### WORK INSTRUCTION
Please output the data below exactly as given, starting at its first line and stopping after the line that contains "Click the second".
"""
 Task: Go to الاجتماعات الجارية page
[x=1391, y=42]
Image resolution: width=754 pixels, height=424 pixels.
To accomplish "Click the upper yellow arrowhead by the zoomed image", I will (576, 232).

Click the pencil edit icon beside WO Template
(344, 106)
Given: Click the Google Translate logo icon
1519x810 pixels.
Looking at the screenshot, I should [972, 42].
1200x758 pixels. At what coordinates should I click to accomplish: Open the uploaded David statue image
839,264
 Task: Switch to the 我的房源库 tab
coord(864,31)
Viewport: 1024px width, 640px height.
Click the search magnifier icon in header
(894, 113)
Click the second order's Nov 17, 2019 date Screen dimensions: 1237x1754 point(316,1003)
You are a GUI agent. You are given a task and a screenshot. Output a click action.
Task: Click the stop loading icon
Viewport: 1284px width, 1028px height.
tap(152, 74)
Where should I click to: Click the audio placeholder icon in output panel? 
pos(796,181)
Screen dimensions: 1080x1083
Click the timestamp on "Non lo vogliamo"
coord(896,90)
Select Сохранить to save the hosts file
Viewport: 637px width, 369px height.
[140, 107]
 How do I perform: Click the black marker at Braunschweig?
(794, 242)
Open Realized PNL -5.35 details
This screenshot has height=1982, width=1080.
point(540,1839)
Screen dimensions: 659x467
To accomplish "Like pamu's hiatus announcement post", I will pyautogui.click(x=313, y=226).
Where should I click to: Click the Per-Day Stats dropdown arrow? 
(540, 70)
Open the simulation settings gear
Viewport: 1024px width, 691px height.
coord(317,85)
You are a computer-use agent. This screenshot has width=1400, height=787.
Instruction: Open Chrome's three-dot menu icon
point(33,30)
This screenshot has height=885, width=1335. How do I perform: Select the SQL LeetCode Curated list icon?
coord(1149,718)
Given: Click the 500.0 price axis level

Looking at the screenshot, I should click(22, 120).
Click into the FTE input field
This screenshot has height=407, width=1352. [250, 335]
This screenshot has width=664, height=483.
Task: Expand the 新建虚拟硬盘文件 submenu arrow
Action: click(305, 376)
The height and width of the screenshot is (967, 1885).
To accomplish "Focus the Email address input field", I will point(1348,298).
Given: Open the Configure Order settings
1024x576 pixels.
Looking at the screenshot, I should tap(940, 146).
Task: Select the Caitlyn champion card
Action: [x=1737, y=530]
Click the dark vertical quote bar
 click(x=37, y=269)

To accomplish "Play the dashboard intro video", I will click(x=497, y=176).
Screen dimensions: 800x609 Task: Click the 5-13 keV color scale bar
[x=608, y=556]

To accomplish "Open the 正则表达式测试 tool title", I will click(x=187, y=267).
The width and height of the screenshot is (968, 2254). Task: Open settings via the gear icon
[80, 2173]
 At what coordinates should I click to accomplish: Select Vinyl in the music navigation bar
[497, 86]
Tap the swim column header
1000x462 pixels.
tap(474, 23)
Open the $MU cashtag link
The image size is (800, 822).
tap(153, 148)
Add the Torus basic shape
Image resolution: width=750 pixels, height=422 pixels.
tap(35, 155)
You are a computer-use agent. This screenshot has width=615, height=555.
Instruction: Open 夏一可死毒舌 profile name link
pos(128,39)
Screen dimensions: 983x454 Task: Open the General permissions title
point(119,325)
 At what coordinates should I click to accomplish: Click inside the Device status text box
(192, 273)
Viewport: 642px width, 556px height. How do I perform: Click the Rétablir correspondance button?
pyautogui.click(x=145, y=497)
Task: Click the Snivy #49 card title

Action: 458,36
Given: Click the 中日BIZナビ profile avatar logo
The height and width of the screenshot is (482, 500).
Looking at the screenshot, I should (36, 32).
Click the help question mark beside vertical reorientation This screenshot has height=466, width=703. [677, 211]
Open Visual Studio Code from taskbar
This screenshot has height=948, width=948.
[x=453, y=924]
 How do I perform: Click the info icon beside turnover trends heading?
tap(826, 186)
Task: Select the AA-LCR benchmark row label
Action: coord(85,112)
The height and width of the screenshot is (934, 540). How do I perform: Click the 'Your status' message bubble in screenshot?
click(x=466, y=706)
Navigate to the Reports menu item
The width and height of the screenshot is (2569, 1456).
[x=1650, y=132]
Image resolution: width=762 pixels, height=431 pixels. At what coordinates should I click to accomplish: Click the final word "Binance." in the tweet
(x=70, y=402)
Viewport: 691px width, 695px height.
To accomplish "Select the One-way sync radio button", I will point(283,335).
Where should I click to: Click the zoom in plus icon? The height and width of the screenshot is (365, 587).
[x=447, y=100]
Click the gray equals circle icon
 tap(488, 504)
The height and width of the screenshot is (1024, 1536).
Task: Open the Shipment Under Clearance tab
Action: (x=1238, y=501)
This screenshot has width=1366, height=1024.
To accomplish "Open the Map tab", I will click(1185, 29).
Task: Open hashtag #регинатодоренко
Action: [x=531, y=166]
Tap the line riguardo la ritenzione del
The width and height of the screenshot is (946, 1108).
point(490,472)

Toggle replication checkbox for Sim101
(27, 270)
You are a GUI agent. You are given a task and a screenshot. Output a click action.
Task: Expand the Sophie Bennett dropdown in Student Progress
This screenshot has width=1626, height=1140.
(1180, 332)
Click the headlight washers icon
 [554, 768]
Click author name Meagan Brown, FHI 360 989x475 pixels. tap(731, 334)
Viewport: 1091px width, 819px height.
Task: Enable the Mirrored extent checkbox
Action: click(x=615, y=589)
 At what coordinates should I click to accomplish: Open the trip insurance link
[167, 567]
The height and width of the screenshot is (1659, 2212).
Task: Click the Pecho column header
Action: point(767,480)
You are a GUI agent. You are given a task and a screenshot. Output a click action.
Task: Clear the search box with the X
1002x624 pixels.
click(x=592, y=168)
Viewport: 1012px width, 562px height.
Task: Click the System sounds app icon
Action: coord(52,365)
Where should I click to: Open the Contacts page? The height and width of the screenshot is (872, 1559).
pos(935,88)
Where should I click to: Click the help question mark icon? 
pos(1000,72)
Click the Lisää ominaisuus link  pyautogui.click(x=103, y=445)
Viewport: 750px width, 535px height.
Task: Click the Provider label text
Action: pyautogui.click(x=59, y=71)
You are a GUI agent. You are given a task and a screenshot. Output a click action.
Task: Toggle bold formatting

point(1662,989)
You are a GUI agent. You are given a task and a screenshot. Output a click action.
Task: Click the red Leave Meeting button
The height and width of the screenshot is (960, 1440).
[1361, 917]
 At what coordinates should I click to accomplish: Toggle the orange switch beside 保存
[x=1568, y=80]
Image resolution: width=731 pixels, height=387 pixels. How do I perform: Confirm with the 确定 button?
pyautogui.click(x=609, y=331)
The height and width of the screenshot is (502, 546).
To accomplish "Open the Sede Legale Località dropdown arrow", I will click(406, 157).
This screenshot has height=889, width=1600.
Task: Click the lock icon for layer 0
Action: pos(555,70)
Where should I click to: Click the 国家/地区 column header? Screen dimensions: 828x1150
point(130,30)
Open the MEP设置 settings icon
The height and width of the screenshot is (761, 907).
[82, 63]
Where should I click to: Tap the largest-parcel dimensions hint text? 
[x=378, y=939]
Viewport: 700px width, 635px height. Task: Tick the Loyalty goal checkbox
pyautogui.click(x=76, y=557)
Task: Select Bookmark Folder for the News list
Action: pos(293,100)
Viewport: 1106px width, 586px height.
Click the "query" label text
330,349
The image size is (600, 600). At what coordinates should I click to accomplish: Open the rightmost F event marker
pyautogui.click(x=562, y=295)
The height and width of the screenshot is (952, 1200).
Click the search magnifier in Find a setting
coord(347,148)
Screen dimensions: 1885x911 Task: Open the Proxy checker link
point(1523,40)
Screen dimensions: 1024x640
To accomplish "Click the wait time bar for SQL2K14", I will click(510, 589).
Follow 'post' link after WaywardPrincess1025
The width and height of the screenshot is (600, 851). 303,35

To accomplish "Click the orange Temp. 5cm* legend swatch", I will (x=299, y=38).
"""
### SOLUTION FOR THIS PROBLEM
 Task: Go to الاجتماعات الجارية page
[x=1391, y=42]
Image resolution: width=754 pixels, height=424 pixels.
To accomplish "Click the upper yellow arrowhead by the zoomed image", I will (576, 232).

Click the pencil edit icon beside WO Template
(344, 106)
Given: Click the Google Translate logo icon
1519x810 pixels.
Looking at the screenshot, I should [972, 42].
1200x758 pixels. At what coordinates should I click to accomplish: Open the uploaded David statue image
839,264
 Task: Switch to the 我的房源库 tab
coord(864,31)
Viewport: 1024px width, 640px height.
Click the search magnifier icon in header
(894, 113)
Click the second order's Nov 17, 2019 date Screen dimensions: 1237x1754 point(316,1003)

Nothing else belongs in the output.